There's a new link on my Broon's Bosses section on the left (that is the publications I write for).

What Was It Anyway? is a new blog inspired by the 'On Second Thought' column at Stylus Magazine. After Stylus closed, some of the writers expressed their particular sadness that we would never be able to do On Second Thought again, because it was a valuable part of the online music community's continuing effort to refine and re-orientate the established music canon.

The website acclaimed music is a great resource for checking out the canon as it stands, but the entirely subjective nature of music appreciation is contrary to the very idea. That site has Pet Sounds as the greatest ('most acclaimed') album of all-time, and you can probably guess the rest of the top 10 or 20 off the top of your head. But a great deal of that list is influenced by the handful of early music writers who emerged in the late 60s around Rolling Stone and Creem magazines, which is exactly why the late 60s and early 70s has the most acclaimed albums. Those writers are still writing and influencing new generations to venerate albums of that generation as benchmarks to compare everything else again: hence the views of critics like Ian MacDonald that the Beatles were the unsurpassable height of human achievement. In truth, every single album made by anyone (even Joe Lean and the Jing Jang Jongs!) is comparable on the same plain to every other album (be it Pet Sounds or Sgt. Pepper or any other canon fixture), so it is a duty of younger music critics to continually re-evaluate what is 'established', giving credit where it is due to lesser-loved records, and knocking over-rated albums off their pedestal.

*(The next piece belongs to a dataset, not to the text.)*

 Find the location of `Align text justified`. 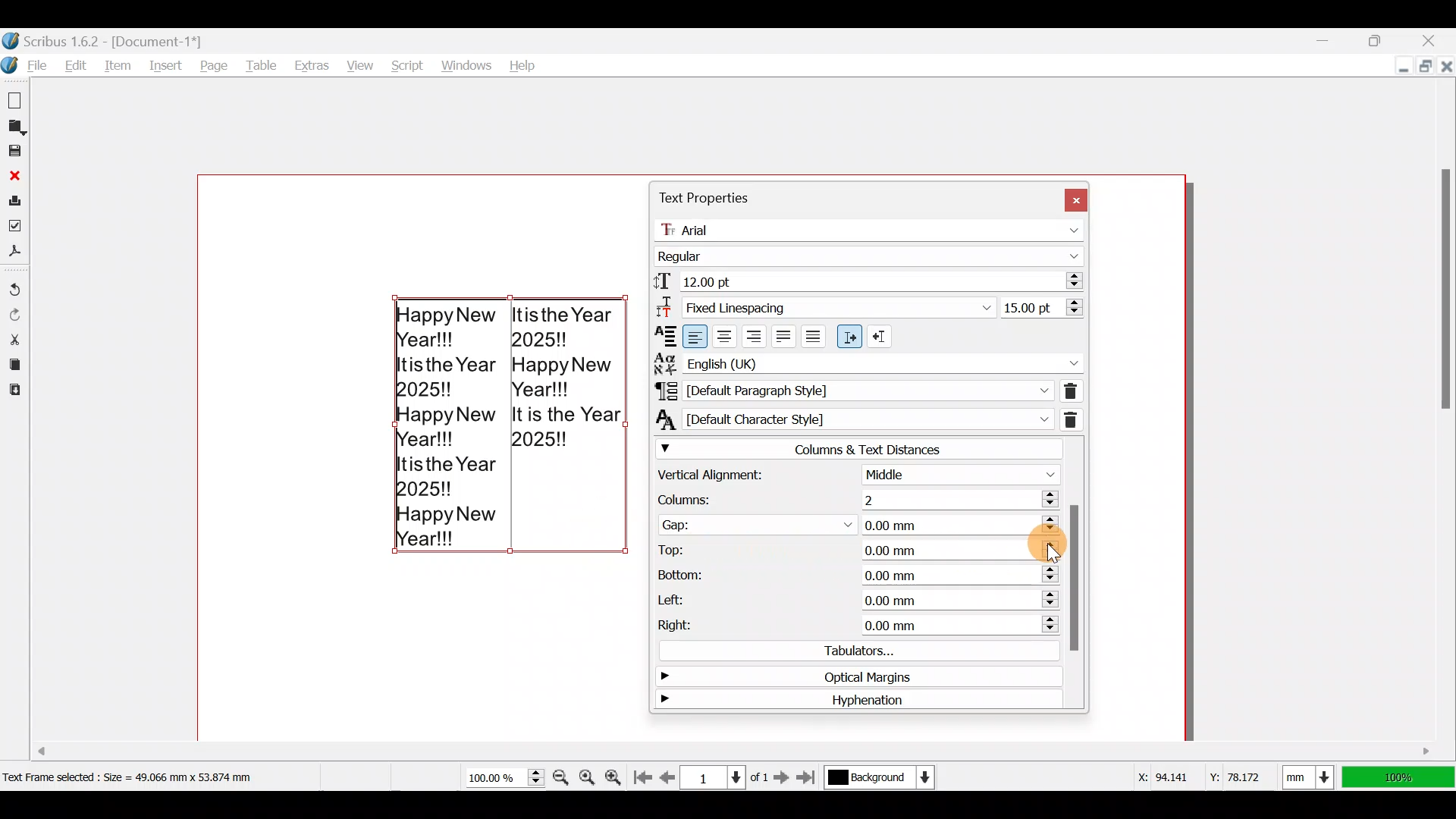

Personally, I can give or take Pet Sounds, but I won't hear a bad word against another canon favourite, What's Going On. Everyone has their opinions on these records, and even if you don't agree with them, it's always healthy to read different perspectives. So far on the blog, we've seen Rock-n-Rolla editor Scott McKeating take a shot at Loveless, Stylus and Village Voice writer Ian Mathers take issue with 2007's consensus-pick Sound of Silver, and Styluser Jonathan Bradley on two undervalued Everclear albums. Next week, my spew against the Flaming Lips' Soft Bulletin. Checkit!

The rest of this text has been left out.